You knew it was coming. Private equity loves a wounded animal, particularly one with a strong brand and market position, and in surfwear giant Billabong they’ve found an ideal target.
According to a report in the Australian Financial Review, private equity firm TPG has lobbed a bid of around $766 million for Billabong, which is battling a perfect storm of problems, including anaemic retail sales around the world, the high Australian dollar and a debt load of $600 million.
The offer is pitched at about $3 a share, which sounds good when you consider the shares have languished at around $1.75 since the company released a shock profit warning in December, just three months after presenting a pretty rosy outlook at its annual general meeting.
But that 70% premium won’t make a takeover any easier to swallow for long-term investors. About two years ago, the company was worth $2.97 billion, or as much as $12 a share. An offer of $3 a share still represents an incredible destruction of wealth.
Billabong’s board and its major investors will now be faced with a stark choice between fresh memories (knocking back any takeover) and a new reality (accepting the deal).

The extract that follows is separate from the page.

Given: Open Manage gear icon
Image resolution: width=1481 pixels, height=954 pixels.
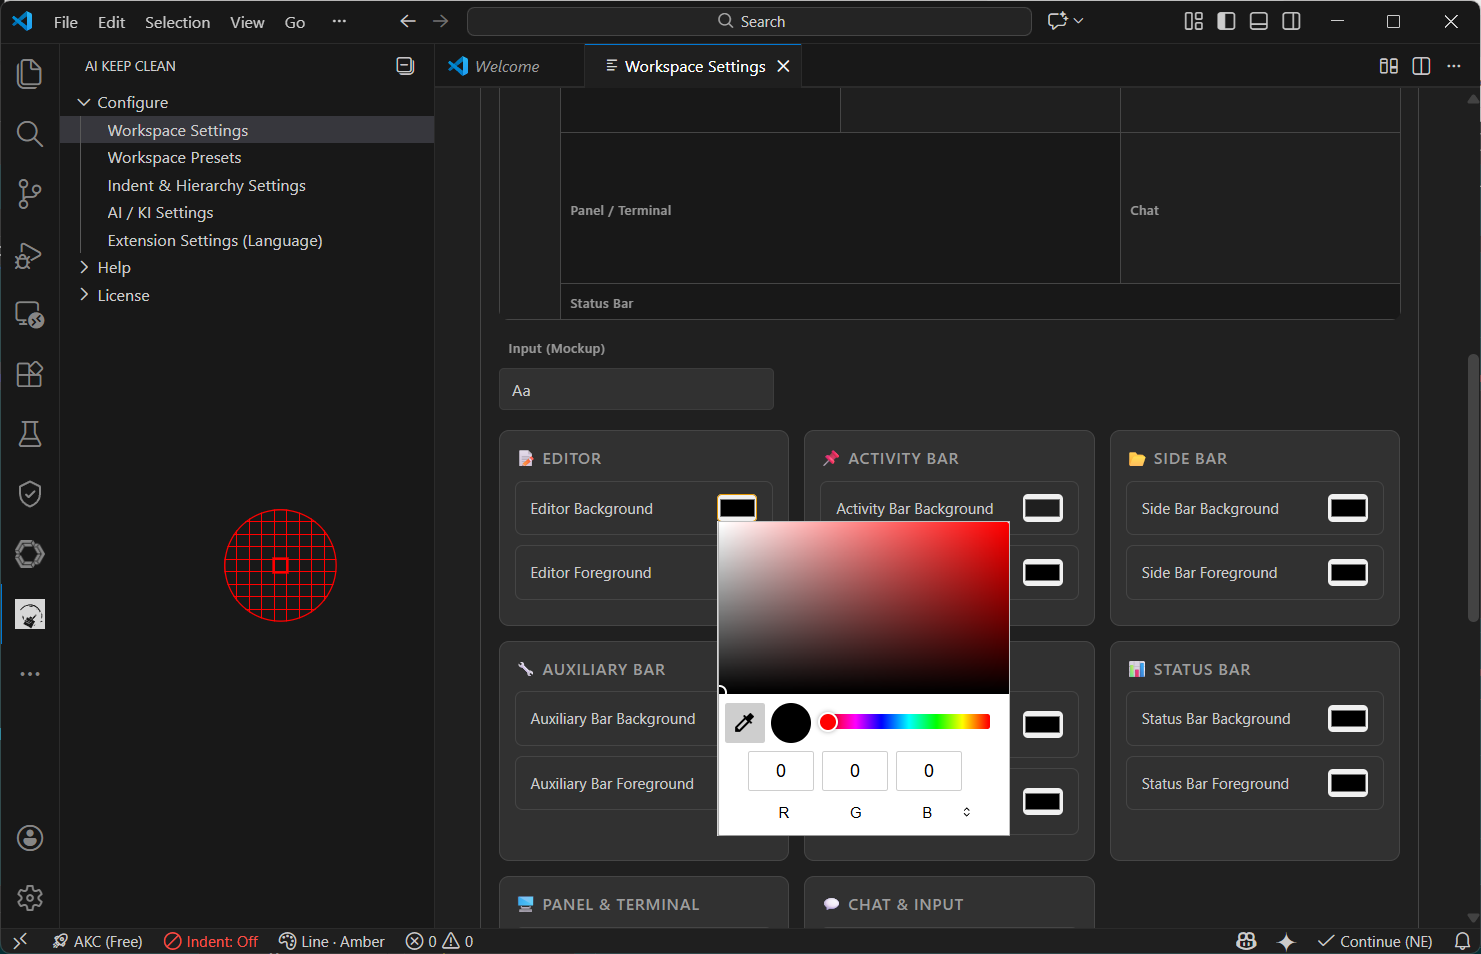Looking at the screenshot, I should tap(30, 898).
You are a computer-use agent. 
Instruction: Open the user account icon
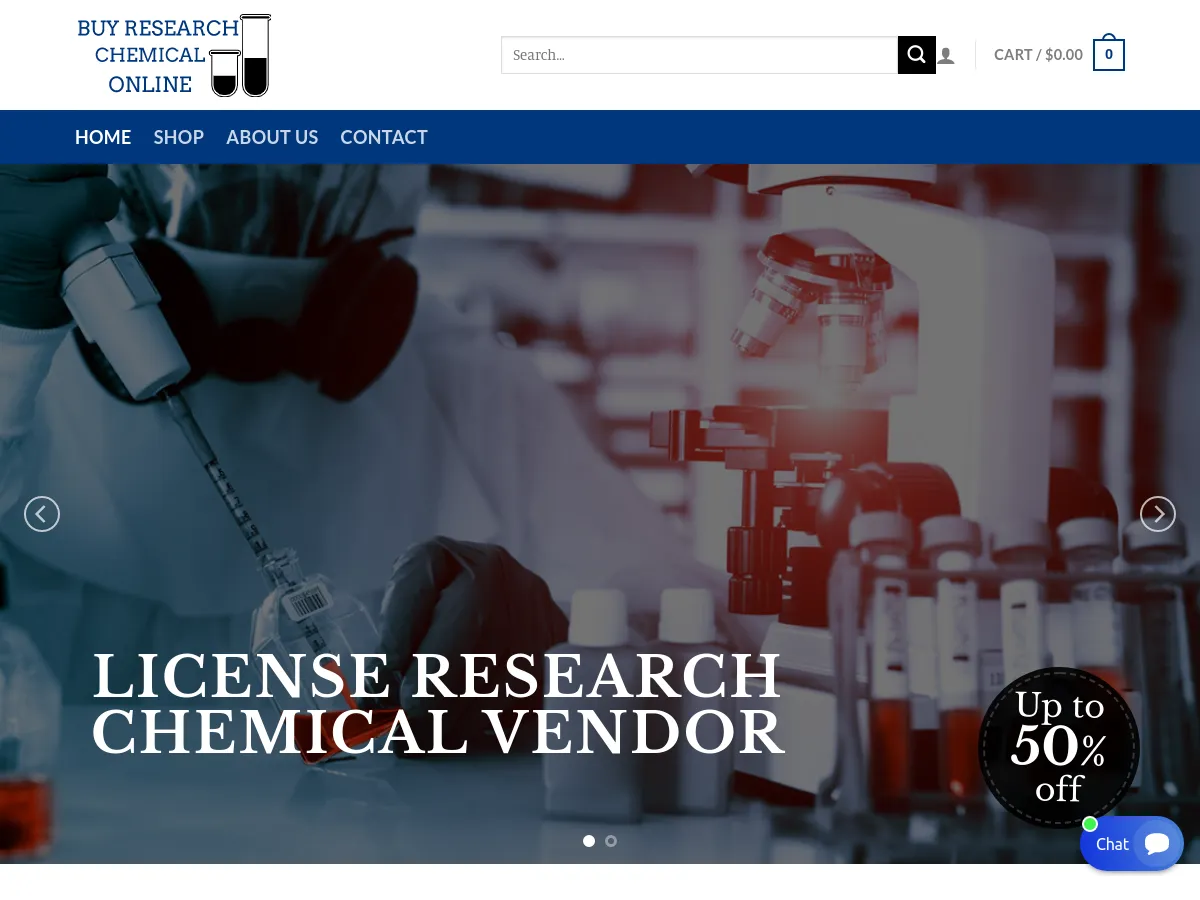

The fresh memories will tell them the bid is an opportunistic bit of bargain hunting. This is a company with an iconic global brand, a strong retail footprint and before the last 18 to 24 months, a strong track record of growth and financial performance. If conditions change, surely Billabong can return to something like its former glories.
But the new reality is stark. The retail sector is being hit by structural change, as shoppers reduce the spending and shift this lower spending online. Prices and margins have shrunk. The high Australian dollar seems unlikely to retreat any time soon. Perhaps it would be better to take the money, cut your losses and let someone else tackle this perfect storm.
The investor wrestling most with this is likely to be company founder Gordon Merchant, a man who has seen his fortune shrink from more than $900 million to around $300 million because of Billabong’s decline.
He still retains 15% of the company, and according to his rich list valuation, some spare cash, having sold about $200 million of stock back in 2006 when the shares were worth almost $15.
Merchant has made no signals about re-taking control of the company, but it’s natural for a founder and major shareholder to bristle at the idea of someone buying his company on the cheap. Whether Merchant has the financial firepower to make a bid would be an issue, but he could probably find a supportive investment partner is he wanted to.
If these takeover battles go as they usually do, Billabong’s board will make all the right noises about this being an opportunistic bid and press for a higher price.
But chairman Ted Kunkel will have to seriously entertain the offer from TPG and look for other interested parties in the hope of sparking a mini bidding war. French group PPR SA, which bought rival skate brand Volcom in early 2010 for $607.5 million could be one bidder.
But could the most likely interested party be sitting down at the board table in the form of Gordon Merchant? Time will tell.